The tension builds steadily in the Classic Theatre Festival production of the mystery thriller Angel Street (aka Gaslight), playing until September 9 at 54 Beckwith Street East in Perth. (Jessica Sherman, Jeffrey Aarles, photo: Jean-Denis Labelle)

Although it was written 80 years ago, Angel Street (aka Gaslight) is completely in tune with the #MeToo and #TimesUp movements around ending violence against women.
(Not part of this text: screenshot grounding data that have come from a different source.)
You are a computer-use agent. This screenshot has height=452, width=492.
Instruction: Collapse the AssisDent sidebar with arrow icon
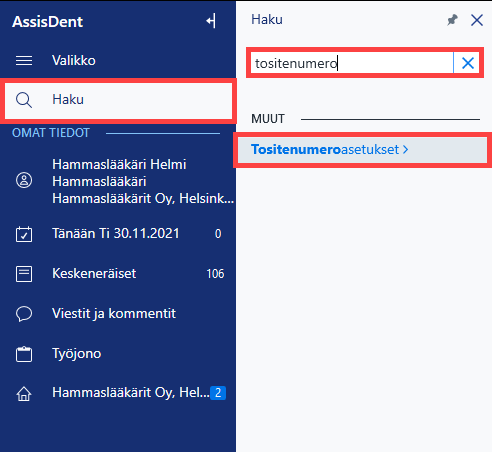(x=211, y=21)
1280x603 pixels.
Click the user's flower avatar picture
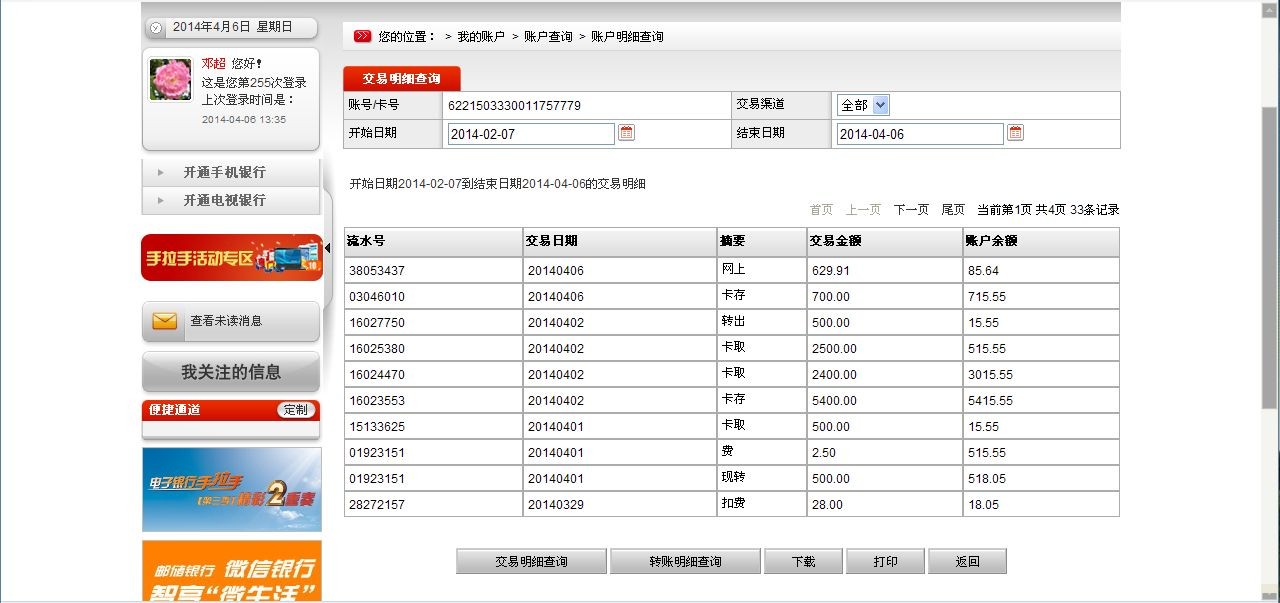(x=170, y=79)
The story of an unsolved murder and a woman’s heart-pounding struggle for survival plays at the Classic Theatre Festival in Perth until September 9th.
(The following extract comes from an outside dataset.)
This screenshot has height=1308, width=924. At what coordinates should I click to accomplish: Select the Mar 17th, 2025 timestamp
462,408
Written by Patrick Hamilton – who also had a major hit with the thriller Rope, turned into an Alfred Hitchcock classic – Angel Street has won both audience raves and critical praise, with the esteemed Capital Critics Circle’s Iris Winston  enthusing that this “production offers well-defined characterizations and a satisfying buildup of suspense.” Veteran theatre reviewer Jamie Portman agrees, writing “The Classic Theatre Festival has produced a sizzling revival of Patrick Hamilton’s renowned psychological thriller.”

It’s the annual mystery thriller produced by the Festival, a fitting show for the end of summer as the nights get longer, the floorboards start to creak with the cooler temperatures, and we start planning fall reading cozying up by a fire. It’s also the play that inspired the oft-used term for any acts of psychological manipulation in abusive relationships: gaslighting.

In Angel Street, Bella Manningham (played by Jessica Sherman) is driven to a point where she begins to question her sanity by a possessive and controlling husband (Jeffrey Aarles), who has isolated her and threatened her with the dreaded madhouse if she does not comply with his increasingly brutal demands. Whether she will survive her ordeal is up to an unlikely ally who suddenly appears: is he part of a dream cooked up by a mentally unstable Bella, or does he exist for real?

Mixed in with the play is an unsolved murder, intrigue among the servants, and the bleak days and nights of Victorian-era London, when pollution choked the air and muddied the waters, and social inequality produced by the Industrial Revolution heightened pre-existing class tensions.

When the show opened on Broadway, it starred a then unknown Vincent Price and ran for over three years. The current production features a finely-tuned cast that also stars veteran Canadian performers Sheldon Davis, Darla Biccum and Lauren Horejda, all of whom have been seen frequently both on stage and in TV and film.